Voci salvate del dataset
>>
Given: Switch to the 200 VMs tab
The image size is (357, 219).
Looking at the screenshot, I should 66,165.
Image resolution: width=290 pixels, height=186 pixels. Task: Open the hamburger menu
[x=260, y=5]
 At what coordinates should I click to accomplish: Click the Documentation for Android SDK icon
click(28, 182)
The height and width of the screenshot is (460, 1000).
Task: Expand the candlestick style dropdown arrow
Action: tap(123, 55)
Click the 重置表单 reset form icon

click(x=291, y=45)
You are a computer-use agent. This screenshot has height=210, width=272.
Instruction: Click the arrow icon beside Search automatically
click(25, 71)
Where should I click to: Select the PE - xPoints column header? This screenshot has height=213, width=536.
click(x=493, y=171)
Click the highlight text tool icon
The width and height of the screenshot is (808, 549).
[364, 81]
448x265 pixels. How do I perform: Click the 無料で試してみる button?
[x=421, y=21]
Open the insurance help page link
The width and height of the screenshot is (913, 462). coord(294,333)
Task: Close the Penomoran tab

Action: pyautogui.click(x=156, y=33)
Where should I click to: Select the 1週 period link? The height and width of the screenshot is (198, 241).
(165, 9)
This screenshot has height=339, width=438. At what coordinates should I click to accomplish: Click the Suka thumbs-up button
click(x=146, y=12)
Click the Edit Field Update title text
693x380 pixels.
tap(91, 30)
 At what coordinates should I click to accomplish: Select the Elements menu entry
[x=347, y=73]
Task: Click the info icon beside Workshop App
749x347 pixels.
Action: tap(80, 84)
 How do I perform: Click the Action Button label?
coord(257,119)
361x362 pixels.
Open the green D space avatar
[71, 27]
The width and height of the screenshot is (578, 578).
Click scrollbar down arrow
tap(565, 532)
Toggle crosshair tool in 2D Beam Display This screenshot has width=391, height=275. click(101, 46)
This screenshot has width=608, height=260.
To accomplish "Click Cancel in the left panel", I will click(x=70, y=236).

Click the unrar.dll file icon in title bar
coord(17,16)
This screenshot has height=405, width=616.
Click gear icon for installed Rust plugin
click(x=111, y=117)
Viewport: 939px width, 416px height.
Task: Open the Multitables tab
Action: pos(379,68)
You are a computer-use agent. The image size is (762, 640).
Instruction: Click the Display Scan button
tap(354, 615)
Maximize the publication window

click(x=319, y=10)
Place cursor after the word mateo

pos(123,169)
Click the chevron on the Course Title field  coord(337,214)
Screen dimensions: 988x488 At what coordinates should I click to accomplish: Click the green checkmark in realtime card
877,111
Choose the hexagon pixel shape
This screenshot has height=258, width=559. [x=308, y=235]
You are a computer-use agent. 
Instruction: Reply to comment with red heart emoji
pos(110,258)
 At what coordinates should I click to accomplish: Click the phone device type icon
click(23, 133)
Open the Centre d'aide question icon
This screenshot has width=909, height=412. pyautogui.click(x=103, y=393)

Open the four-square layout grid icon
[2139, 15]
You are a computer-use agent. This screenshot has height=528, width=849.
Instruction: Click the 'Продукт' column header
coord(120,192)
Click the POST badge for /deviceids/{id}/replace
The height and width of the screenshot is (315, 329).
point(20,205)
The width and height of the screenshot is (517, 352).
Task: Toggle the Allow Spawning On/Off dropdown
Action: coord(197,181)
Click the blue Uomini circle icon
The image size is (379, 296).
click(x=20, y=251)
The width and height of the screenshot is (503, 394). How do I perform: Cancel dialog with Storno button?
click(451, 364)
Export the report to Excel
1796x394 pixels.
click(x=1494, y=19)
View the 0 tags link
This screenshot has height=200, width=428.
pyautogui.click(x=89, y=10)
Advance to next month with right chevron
<<
Cosa fare:
Ricopia tali e quali le righe dei dati nel tratto che va da quella con "Open the insurance help page link" fino a quella con "click(x=146, y=12)", entrambe comprese.

Soluzione:
Open the insurance help page link
The width and height of the screenshot is (913, 462). coord(294,333)
Task: Close the Penomoran tab

Action: pyautogui.click(x=156, y=33)
Where should I click to: Select the 1週 period link? The height and width of the screenshot is (198, 241).
(165, 9)
This screenshot has height=339, width=438. At what coordinates should I click to accomplish: Click the Suka thumbs-up button
click(x=146, y=12)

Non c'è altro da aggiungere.